--- Data records ---
****
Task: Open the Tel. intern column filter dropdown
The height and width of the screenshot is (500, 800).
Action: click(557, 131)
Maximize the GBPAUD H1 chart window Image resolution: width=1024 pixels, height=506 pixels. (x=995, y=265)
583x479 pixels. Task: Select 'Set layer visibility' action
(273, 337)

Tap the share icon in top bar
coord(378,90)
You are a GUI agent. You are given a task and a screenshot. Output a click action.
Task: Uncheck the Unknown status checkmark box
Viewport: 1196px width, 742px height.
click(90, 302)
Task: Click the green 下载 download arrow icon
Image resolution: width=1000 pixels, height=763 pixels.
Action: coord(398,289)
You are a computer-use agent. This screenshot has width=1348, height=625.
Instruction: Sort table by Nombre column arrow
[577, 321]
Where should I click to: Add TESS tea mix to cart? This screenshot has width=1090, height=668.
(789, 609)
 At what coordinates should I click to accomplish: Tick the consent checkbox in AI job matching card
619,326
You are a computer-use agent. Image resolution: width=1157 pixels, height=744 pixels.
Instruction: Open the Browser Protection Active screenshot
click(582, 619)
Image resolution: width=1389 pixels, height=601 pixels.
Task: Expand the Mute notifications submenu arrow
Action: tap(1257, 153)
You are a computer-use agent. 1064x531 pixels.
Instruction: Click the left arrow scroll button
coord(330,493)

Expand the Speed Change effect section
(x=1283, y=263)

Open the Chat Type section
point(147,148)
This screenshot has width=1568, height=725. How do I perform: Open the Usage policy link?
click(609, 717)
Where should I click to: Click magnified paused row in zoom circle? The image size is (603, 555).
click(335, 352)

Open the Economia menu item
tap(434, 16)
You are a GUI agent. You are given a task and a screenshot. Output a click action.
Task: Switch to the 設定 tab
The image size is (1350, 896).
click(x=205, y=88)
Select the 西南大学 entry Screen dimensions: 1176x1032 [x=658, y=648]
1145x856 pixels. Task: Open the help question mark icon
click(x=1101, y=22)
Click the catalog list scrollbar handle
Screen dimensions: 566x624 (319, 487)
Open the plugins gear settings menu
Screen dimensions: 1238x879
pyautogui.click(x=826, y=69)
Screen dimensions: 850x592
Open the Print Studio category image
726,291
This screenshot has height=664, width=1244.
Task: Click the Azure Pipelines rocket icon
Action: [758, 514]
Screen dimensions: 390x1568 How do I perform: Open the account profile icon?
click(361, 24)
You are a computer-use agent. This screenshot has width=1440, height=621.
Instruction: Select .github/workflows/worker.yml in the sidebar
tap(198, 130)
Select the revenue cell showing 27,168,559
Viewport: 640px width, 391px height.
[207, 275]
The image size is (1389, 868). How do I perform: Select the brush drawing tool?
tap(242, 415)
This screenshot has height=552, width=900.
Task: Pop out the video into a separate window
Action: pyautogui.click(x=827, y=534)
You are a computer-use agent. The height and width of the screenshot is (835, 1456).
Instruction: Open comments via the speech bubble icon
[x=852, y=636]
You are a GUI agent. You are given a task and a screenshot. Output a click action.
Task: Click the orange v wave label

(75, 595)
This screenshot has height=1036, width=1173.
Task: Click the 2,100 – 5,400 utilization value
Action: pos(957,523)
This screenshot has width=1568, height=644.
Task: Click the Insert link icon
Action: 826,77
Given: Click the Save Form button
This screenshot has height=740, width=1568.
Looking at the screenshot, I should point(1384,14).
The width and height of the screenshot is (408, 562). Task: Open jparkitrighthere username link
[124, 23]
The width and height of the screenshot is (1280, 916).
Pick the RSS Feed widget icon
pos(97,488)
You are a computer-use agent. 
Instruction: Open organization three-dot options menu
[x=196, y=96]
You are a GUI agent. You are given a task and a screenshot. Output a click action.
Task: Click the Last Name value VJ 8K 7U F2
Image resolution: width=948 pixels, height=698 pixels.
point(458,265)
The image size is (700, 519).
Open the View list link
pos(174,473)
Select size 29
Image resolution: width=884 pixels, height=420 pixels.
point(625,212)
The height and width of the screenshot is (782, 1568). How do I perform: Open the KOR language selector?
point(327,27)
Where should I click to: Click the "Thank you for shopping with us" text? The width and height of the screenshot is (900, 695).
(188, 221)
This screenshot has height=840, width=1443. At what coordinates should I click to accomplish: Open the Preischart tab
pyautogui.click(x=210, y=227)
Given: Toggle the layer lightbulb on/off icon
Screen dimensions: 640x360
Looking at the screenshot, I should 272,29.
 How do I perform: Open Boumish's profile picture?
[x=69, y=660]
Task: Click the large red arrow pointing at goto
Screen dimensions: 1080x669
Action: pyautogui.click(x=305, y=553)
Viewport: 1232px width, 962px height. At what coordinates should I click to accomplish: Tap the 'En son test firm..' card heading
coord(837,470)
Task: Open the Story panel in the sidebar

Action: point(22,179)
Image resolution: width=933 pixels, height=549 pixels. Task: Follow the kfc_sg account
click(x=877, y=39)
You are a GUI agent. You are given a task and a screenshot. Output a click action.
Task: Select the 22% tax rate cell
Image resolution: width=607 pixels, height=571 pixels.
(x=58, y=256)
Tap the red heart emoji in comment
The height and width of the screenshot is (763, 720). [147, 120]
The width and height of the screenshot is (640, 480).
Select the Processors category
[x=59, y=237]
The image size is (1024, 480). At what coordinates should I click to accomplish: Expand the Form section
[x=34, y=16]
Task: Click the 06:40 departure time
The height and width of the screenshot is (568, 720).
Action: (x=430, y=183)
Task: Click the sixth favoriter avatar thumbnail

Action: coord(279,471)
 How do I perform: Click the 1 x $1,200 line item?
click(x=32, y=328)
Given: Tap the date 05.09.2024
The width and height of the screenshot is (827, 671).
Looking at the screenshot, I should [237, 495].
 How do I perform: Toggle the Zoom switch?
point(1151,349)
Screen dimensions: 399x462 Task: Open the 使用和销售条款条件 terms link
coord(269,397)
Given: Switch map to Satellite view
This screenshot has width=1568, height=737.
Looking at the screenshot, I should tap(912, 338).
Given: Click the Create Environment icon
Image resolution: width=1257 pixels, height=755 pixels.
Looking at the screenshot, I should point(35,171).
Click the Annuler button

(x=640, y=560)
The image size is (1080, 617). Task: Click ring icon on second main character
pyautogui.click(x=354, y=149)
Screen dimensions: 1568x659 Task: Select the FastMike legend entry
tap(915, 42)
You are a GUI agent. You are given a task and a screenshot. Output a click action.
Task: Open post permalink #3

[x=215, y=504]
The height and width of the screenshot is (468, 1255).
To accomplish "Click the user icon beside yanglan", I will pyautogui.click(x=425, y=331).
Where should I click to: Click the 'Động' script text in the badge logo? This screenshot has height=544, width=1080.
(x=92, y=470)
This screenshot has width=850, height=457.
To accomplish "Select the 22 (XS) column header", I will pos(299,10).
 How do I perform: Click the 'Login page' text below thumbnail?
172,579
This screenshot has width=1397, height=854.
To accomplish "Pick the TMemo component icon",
****
--- Requirement ---
Check the data for the word "will" and pull out the lines that have it.

--- Answer ---
To accomplish "Click the user icon beside yanglan", I will pyautogui.click(x=425, y=331).
To accomplish "Select the 22 (XS) column header", I will pos(299,10).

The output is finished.